Transcris tout le matériel ci-dessous en liste numérotée, sans les lignes vides. Laisse les images hors de ta réponse.

- [Relevés de localisation de mots et d'éléments]
_____
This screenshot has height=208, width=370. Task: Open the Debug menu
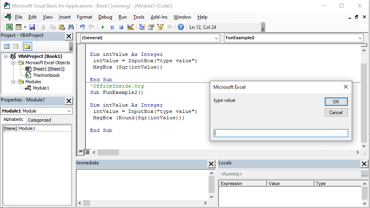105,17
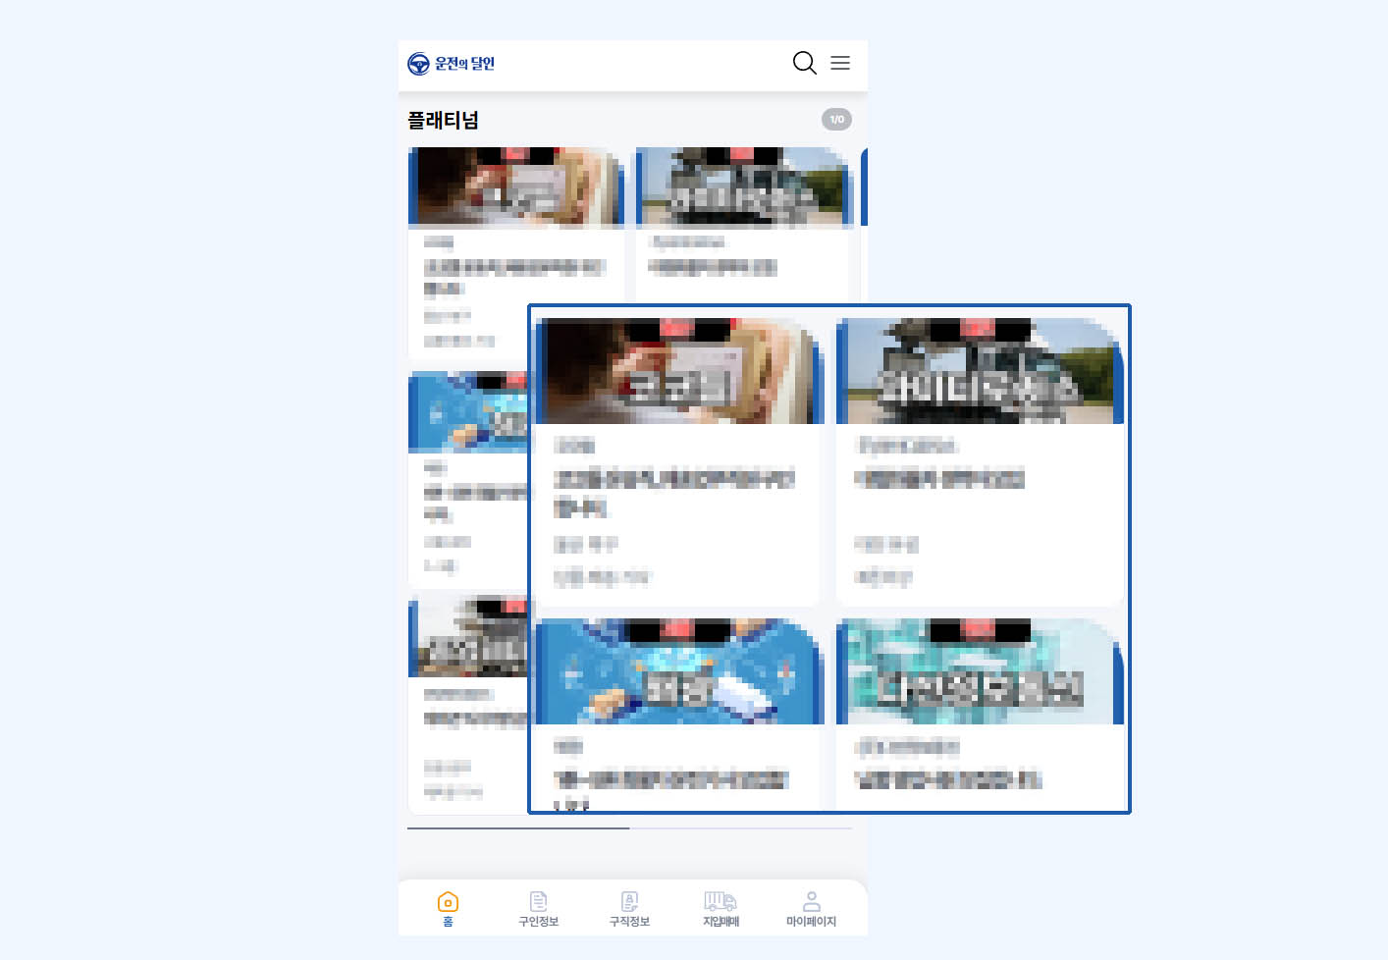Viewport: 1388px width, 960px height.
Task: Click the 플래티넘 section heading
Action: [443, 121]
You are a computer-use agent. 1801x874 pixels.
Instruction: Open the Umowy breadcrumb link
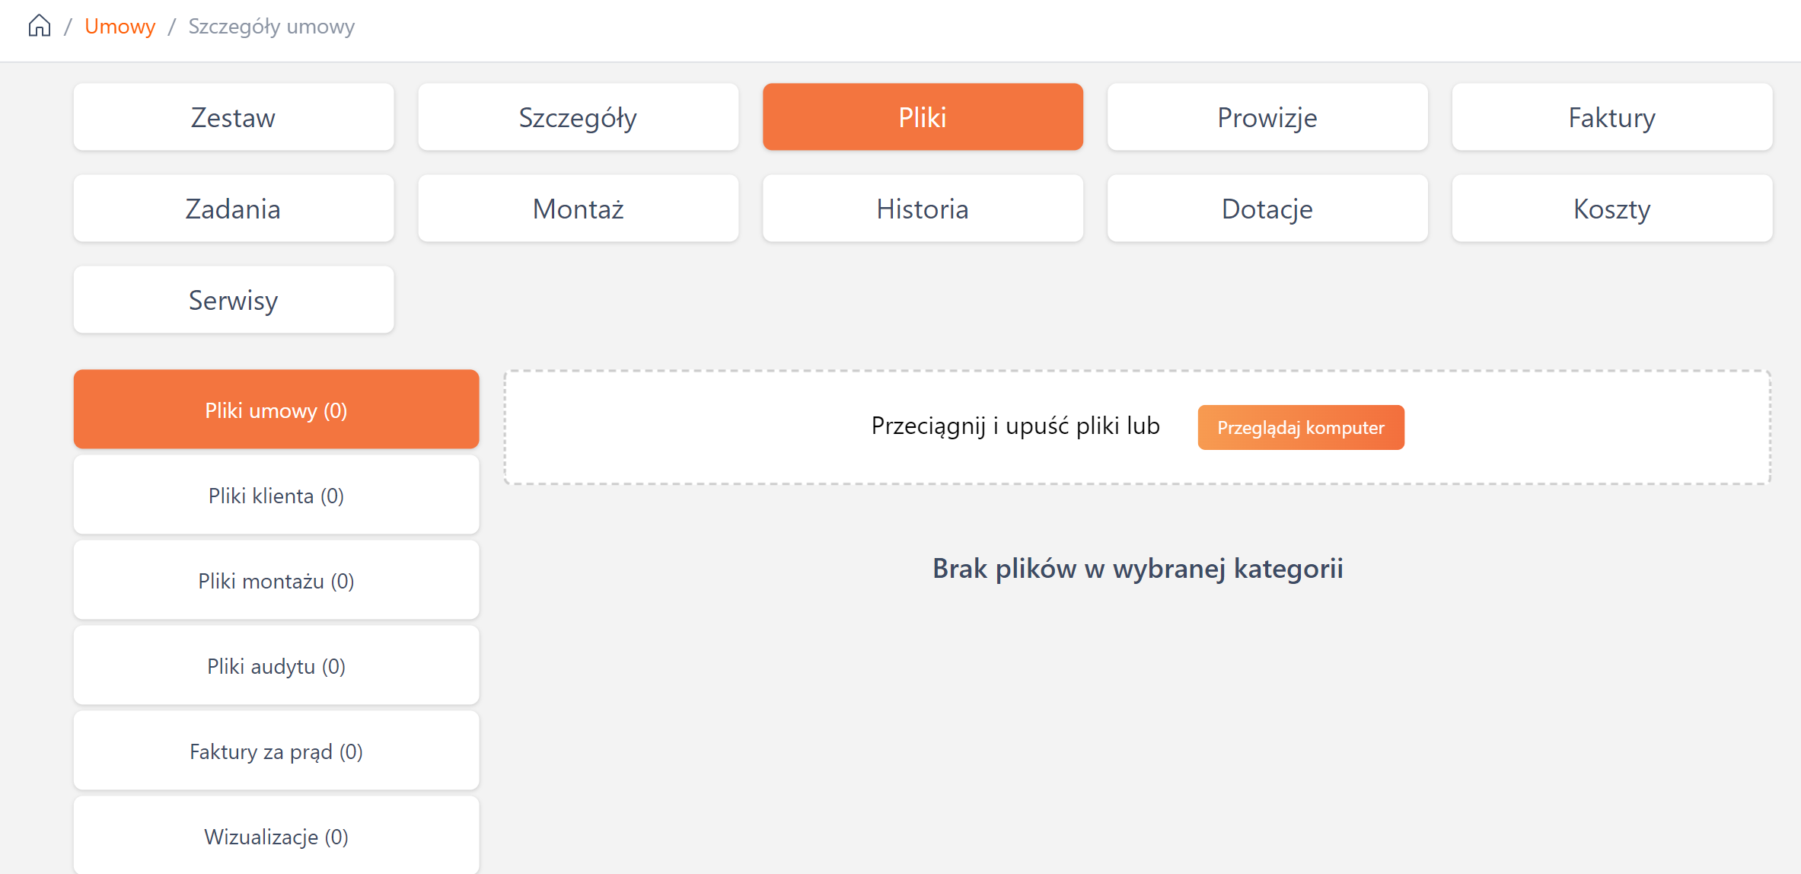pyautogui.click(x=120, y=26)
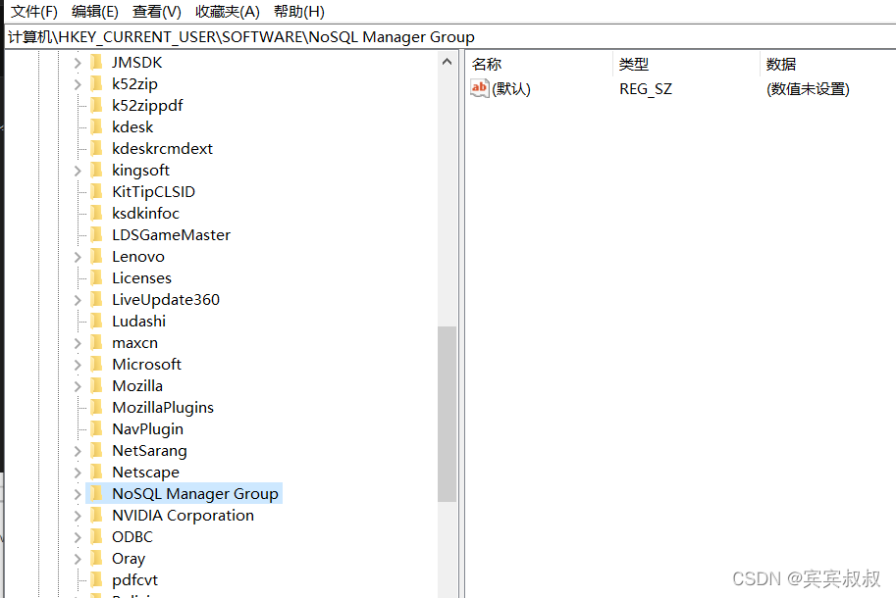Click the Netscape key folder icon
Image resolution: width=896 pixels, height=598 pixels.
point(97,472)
_____
- [Bonne réponse]
1. This screenshot has height=208, width=370. Task: Open the Debug menu
2. 105,17
3. Viewport: 1388px width, 960px height.
4. Task: Click the 플래티넘 section heading
5. Action: [443, 121]
6. You are a computer-use agent. 1801x874 pixels.
7. Instruction: Open the Umowy breadcrumb link
8. pyautogui.click(x=120, y=26)
9. Click the Netscape key folder icon
10. Image resolution: width=896 pixels, height=598 pixels.
11. point(97,472)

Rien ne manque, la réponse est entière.